Over the years, people involved in computer science and engineering have worked really hard on optimisations of various natures. Given that we live in a world with limited resources, humanity has always worked on ways to optimise the costs and speed literally everything.

In software engineering, I would argue, the most popular approach to performance improvement is caching. While there are various applications of caching, depending on the area of software engineering, the idea behind caching is quite simple: store data that is often needed/used in fast structure/storage so it can be retrieved very fast.

In fact, caches have to be fast along two dimensions: 1. Ensuring that as many of the requests for files go to it (cache hit), not over the network or to main memory (cache miss); 2. The overhead of using it should be small: testing membership and deciding when to replace a file should be as fast as possible.

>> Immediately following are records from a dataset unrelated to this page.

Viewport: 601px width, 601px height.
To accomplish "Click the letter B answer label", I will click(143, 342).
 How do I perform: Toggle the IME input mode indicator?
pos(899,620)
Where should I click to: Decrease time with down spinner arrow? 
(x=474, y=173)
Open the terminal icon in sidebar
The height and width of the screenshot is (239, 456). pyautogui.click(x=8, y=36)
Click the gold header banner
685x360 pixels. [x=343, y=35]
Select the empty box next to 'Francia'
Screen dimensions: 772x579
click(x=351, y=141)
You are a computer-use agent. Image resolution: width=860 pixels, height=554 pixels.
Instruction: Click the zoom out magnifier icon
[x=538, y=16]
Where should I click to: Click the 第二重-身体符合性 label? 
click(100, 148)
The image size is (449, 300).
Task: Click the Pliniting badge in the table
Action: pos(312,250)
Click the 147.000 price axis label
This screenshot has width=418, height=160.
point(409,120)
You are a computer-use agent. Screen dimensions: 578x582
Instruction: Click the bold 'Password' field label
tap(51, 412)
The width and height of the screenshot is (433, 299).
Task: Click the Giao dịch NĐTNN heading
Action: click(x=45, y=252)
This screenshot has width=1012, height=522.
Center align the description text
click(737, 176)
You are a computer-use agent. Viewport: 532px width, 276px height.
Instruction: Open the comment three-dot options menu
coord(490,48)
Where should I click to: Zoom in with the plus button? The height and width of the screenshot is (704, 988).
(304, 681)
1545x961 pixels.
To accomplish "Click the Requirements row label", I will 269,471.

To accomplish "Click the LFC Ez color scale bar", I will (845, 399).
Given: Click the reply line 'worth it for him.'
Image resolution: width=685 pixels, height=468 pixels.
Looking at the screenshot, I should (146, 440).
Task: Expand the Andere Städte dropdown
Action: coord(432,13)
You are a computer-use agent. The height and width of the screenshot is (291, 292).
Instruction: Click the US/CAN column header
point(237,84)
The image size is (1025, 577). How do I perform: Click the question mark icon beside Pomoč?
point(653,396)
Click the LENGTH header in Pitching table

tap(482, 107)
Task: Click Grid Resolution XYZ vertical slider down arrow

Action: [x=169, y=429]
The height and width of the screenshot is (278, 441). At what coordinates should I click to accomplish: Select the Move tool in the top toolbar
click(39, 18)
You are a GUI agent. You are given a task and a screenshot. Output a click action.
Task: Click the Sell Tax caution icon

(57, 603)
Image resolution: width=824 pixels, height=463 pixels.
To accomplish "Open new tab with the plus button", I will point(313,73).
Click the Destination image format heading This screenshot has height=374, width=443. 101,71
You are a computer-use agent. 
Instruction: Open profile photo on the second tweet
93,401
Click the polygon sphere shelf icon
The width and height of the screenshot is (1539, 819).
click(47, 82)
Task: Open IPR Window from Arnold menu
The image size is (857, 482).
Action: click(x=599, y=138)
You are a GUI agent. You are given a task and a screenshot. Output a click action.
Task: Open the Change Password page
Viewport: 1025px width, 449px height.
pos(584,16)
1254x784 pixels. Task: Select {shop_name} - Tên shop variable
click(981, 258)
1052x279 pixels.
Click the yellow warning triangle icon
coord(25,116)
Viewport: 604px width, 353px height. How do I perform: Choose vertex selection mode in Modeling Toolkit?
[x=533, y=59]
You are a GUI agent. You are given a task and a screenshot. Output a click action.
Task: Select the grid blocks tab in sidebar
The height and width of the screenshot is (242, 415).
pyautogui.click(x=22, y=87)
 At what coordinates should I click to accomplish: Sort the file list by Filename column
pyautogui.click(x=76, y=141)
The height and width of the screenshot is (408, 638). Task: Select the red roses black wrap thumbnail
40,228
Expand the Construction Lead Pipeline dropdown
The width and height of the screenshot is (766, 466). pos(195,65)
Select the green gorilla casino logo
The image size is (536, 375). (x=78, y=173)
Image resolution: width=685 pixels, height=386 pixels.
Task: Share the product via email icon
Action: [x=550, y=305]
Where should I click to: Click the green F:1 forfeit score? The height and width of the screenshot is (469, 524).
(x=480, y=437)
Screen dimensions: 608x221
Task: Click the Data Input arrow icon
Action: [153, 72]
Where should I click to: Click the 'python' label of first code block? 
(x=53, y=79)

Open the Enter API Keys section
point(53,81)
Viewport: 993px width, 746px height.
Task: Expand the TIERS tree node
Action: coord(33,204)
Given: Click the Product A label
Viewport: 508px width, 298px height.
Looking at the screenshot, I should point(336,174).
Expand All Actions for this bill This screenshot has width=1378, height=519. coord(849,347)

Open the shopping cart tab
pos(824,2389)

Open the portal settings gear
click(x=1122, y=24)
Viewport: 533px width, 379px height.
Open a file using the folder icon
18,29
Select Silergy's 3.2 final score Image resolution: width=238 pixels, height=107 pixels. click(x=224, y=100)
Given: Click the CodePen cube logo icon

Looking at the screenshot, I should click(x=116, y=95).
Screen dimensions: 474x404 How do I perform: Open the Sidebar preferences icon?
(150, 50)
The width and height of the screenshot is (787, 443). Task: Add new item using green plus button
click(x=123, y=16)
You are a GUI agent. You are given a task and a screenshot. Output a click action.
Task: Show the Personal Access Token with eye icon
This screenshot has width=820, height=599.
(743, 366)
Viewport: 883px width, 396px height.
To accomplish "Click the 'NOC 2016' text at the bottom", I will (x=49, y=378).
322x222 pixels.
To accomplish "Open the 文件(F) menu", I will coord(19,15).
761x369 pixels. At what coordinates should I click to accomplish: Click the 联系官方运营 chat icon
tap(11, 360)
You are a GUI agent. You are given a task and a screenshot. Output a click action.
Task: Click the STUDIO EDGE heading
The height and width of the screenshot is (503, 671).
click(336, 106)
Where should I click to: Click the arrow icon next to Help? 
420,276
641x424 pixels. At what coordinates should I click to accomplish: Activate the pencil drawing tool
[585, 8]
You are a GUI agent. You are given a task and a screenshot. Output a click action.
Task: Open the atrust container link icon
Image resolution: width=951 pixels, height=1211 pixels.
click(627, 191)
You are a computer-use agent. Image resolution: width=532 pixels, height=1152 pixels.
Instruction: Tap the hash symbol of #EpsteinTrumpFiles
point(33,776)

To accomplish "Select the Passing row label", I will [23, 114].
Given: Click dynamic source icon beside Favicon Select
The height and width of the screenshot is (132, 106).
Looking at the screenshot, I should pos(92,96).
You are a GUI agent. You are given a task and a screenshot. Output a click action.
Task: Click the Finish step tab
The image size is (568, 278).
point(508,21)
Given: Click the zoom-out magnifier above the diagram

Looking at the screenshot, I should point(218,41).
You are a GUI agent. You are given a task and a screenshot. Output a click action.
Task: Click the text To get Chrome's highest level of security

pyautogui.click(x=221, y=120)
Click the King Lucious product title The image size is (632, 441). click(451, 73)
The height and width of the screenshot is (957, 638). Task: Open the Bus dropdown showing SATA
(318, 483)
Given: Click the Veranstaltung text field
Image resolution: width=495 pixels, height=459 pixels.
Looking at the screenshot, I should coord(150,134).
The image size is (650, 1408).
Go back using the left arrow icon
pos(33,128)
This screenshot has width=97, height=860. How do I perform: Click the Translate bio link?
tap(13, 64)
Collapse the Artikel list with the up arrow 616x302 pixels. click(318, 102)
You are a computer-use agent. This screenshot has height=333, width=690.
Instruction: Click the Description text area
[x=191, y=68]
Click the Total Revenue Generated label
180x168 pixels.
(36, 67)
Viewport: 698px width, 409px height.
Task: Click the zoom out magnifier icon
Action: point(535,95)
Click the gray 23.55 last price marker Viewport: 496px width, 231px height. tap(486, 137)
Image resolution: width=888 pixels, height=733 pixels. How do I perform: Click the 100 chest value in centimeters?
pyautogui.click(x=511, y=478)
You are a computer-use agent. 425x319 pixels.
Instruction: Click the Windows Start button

In this article we will focus on the second part: taking a specific implementation approach to Least Frequently Used cache and making its membership test and eviction algorithms performant. Also, we’ll also cover the basics and explore where such a caching scheme can be useful.

The basics

LFU is a caching algorithm in which the Least Frequently Used item in the cache is removed whenever the cache’s capacity limit is reached. This means that for every item in our cache we have to keep track of how frequently it is used. Once the capacity is exceeded of the cache, an eviction algorithm will be run which has to pick and expire (remove) items from the cache.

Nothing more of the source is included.